Is TSM using a 'regular' Version of DB2. I always thought that TSM is using a specialized Version of DB2.
However, in DB2 the Backup of the Database has no impact on the size of the Transactionlogs. You could keep the initial Backup and all the archived transactionlogs and would be able to restore the database (beside load ... nonrecoverable and not logged initially). The resore would take ages since you have to run thru all the archive logs. The backups give you the option to delete older backups and archived transactionlogs.
Transaction logfiles are reused (or archived) when all transactions in the file are commited (beside inifinite logging).
I believe that it is a "regular" db2, albeit perhaps packaged a little differently. Under TSM v5 there were elements from the db2 engine built directly into the TSM server, but with TSM v6 it runs as a completely separate engine.
I hear what you mean re the active log extents - it may be that there's just something odd about the way TSM is using DB2. From the reading I've been doing since I posted my original query I'm tending towards this theory: The log buffer in DB2 is filling...write ahead causes the log pages to be written out into the active log directory...as active logs fill they get archived (again, write ahead - despite the fact that they are still active)...this backup task (whatever it is) is causing the files in the active log directory to be recycled, but the "source of truth" (i.e. the log buffer) still knows about the inflight transactions - and hence the particular UOW thats executing still aborts with an out of log space condition (despite the abundance of disk space in the active log dir).
Hope that makes sense. If you can offer any insight as to how/why the DB2 layer is (or isn't) reducing crash protection by permitting the files in the active log dir to be removed (recycled) before the UOW has completed I'd be very appreciative.
Some of your reasoning (re: log buffer and archiving of active logs) and terminology (log extents?) does not make much sense to me.

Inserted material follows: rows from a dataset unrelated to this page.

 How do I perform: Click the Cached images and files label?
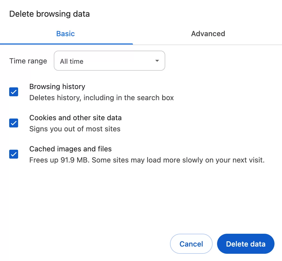click(70, 149)
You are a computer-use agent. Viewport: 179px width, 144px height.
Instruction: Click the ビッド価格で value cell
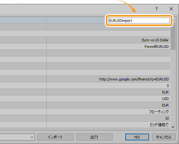[108, 125]
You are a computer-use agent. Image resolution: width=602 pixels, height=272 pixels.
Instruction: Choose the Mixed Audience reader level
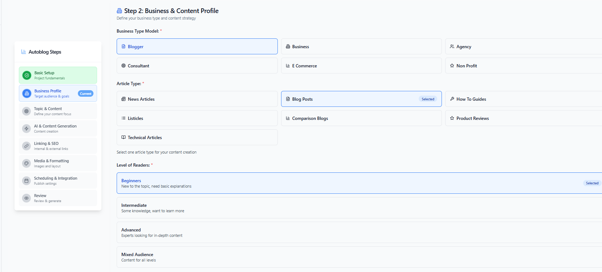pos(359,257)
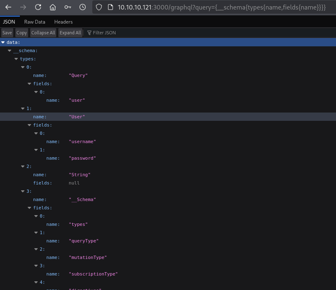Image resolution: width=336 pixels, height=290 pixels.
Task: Copy the JSON with the Copy button
Action: [22, 33]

Take a look at the number of log files configured in your database (LOGPRIMARY and LOGSECOND).
By the way, SQL1224N has nothing to do with log space.
logprimary = 15, logsecondary = 0. Apologies if my terminology is awry...I've been using the term "extent" to denote a log file on disk (i.e. logprimary = 15 "extents").

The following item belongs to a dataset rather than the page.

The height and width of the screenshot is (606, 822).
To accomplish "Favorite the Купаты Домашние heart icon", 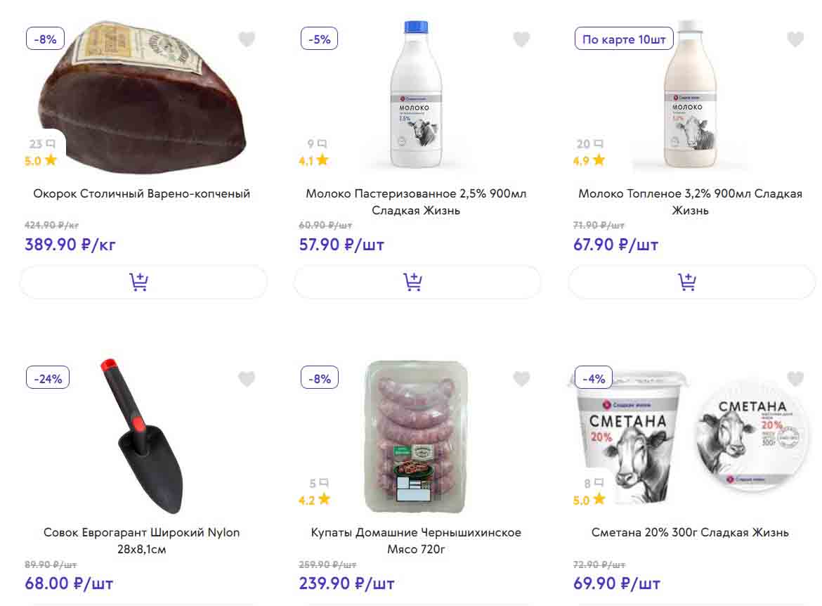I will [x=521, y=379].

From my understanding of SQL1224N I was under the impression that reason code 3 (according to the inbuilt CLP help) was the issue...to whit:
"The application was forced off because it was using more transaction log space than allowed by the database configuration parameter max_log or num_log_span."
As previously mentioned max_log is set to 90%. The error I'm seeing is being interpreted by the application layer as "out of log space". I figured that 90% of the 15 primary extents were being utilised by a single UOW.

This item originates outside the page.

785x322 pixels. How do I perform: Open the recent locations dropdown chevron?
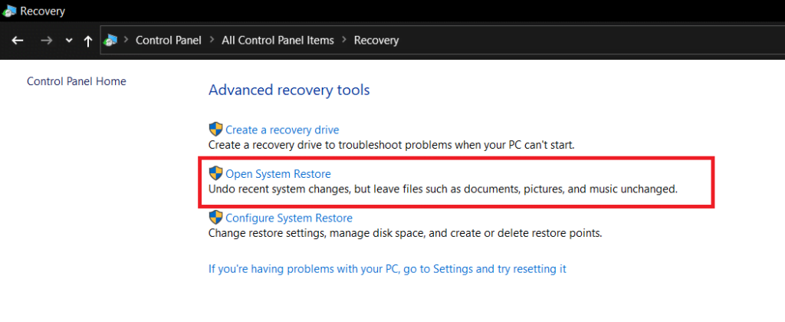[69, 41]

Hope that explains my thinking a little better - as you've spotted I might be a bit confused about it all though
The log space available for a transaction is limited by the lesser of disk space or the number of log files, which is 15 in your case. Depending on the size of one log file (LOGFILSIZ), that may be insufficient.
Aye, its certainly not sufficient for the unit of work that's being performed...that doesn't worry me so much.
What I'm curious about is the interaction between the log buffer and the representation of the log buffer contents within the active log directory...the problem that my system is exhibiting is that a backup task is clearing out the active log directory (i.e. recycling the file names) but the job is still terminating with an "out of log" condition despite the fact that there appears to be only about 5% utilisation in the directory at the time.
The only way I can think of for this to happen is if the log buffer and the contents of the active log directory are going out of sync. If that's the case I suspect it will negatively impact the crash recovery of the environment.
I have a decision to make - do I deliberately misconfigure the the triggered backup job within the application to preserve crash recovery integrity within the database layer?